The chief executive of the HKSAR is the head of the Special Administrative Region. He/she represents the HKSAR and is accountable to both the Central People's Government and the HKSAR. The chief executive is also the head of the government of the Special Administrative Region, and exercises powers and functions conferred by the Basic Law, such as leading the government of the region and being responsible for the implementation of the Basic Law. While exercising his/her powers and functions, the chief executive shall implement the directives issued by the Central People's Government in respect of the relevant matters provided for in the Basic Law of the HKSAR. The government of the HKSAR is composed of permanent residents of Hong Kong in accordance with the relevant provisions of the Basic Law, with a Department of Administration, a Department of Finance, a Department of Justice, and various bureaus, divisions and commissions to exercise powers and functions such as formulating and implementing policies and conducting administrative affairs, as prescribed by the Basic Law. The HKSAR enjoys administrative power in a wide range of areas, including the economy, education, science, culture, sports, religion, social services, public order, and control of entry and exit of the region. In addition, the HKSAR conducts external affairs as authorized by the Central People's Government.
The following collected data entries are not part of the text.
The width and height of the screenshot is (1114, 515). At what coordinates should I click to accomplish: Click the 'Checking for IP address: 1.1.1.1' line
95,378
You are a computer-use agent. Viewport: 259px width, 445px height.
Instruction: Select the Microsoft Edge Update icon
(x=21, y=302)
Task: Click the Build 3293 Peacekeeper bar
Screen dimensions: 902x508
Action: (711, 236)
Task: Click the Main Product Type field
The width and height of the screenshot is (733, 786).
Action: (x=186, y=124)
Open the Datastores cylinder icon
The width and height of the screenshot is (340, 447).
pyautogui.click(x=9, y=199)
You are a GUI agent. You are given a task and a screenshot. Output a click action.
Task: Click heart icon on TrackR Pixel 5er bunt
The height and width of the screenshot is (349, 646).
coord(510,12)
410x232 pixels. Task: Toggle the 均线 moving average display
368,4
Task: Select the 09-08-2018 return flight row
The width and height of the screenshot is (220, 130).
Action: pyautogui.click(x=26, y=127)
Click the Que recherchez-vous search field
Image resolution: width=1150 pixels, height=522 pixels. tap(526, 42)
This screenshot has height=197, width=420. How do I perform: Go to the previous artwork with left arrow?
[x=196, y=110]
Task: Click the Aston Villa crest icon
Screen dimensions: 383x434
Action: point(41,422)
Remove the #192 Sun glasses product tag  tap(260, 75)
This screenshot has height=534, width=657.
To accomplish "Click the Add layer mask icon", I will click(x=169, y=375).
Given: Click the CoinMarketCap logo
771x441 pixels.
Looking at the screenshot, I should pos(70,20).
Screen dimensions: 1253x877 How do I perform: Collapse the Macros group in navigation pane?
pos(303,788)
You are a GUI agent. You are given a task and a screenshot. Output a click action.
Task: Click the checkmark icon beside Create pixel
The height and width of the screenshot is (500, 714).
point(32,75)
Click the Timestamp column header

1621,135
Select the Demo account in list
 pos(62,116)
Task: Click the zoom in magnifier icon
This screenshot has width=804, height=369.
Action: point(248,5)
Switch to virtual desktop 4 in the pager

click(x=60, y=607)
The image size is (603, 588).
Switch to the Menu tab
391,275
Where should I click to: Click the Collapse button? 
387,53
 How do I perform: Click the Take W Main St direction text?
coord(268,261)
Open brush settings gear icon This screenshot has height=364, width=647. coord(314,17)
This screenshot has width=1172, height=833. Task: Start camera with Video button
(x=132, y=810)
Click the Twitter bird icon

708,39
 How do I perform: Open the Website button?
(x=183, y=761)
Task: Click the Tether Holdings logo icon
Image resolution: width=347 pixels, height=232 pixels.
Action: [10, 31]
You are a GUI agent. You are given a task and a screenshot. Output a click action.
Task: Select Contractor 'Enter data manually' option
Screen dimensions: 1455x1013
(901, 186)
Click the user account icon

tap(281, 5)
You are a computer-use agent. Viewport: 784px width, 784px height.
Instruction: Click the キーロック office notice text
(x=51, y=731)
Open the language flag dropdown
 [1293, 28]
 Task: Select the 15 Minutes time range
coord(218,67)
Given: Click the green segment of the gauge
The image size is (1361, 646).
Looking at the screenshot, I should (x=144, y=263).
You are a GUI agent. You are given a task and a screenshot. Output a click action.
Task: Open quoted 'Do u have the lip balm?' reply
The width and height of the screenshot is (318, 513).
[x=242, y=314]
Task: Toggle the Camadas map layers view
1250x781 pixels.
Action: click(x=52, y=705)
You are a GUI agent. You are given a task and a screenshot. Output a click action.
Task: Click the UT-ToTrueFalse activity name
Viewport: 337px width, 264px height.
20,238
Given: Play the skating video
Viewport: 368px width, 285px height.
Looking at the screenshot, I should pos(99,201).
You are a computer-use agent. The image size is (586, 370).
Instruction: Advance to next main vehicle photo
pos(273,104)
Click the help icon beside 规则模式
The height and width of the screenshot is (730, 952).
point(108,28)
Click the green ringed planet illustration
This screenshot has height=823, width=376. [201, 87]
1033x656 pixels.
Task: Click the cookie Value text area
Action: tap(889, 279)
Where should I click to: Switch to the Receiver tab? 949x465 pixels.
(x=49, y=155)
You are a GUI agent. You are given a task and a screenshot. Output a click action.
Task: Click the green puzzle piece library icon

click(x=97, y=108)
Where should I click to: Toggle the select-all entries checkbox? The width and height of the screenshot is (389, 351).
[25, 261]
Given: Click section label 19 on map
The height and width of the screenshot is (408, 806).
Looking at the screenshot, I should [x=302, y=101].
The Legislative Council of the HKSAR is the legislature of the HKSAR. It is formed by election, and exercises the following powers and functions in accordance with the Basic Law: enacting, amending or repealing laws in accordance with the provisions of the Basic Law and legal procedures; examining and approving budgets introduced by the government, and approving taxation and public expenditure, among others. The HKSAR enjoys legislative power in a wide range of areas, and is empowered to formulate laws relating to civil, criminal and commercial affairs, as well as judicial proceedings, for application in the region in accordance with the Basic Law. The laws drawn up by the Legislative Council of the HKSAR must be reported to the NPC Standing Committee for the record. If the NPC Standing Committee, after consulting the Committee for the Basic Law of the HKSAR, considers that any law enacted by the legislature of the region is not in conformity with the provisions of the Basic Law regarding affairs within the responsibility of the central leadership or regarding the relationship between the central leadership and the region, the Standing Committee may return the law in question but shall not amend it. Any law returned by the NPC Standing Committee is immediately invalidated.
The courts of the HKSAR at all levels are the judiciary of the region, exercising the judicial power of the region. After the establishment of the HKSAR, the Court of Final Appeal was established to exercise the power of final adjudication in the region. The judicial system previously practiced in Hong Kong is maintained except for those changes consequent upon the establishment of the Court of Final Appeal. The common law and relevant judicial principles and systems previously practiced in Hong Kong, including the principle of independent adjudication, the principle of following precedents, and the jury system, continue to apply. The courts of the HKSAR have no jurisdiction over acts of state such as defense and foreign affairs. They have jurisdiction over all civil and criminal cases in the region, except that the restrictions on their jurisdiction imposed by the legal system and principles previously in force in Hong Kong are maintained. When adjudicating cases, the courts of the HKSAR may refer to precedents of other common law jurisdictions, and the Court of Final Appeal may as required invite judges from other common law jurisdictions to sit in the Court of Final Appeal.
III. Comprehensive Progress Made in Various Undertakings in the HKSAR
Since the establishment of the HKSAR, the government of the Special Administrative Region has, with energetic support from the central government and the mainland, rallied people of all walks of life in Hong Kong, worked hard and overcome difficulties, made full use of the advantage of the policy of "one country, two systems," maintained overall social, economic and political stability, promoted the development of all undertakings and made new achievements one after another.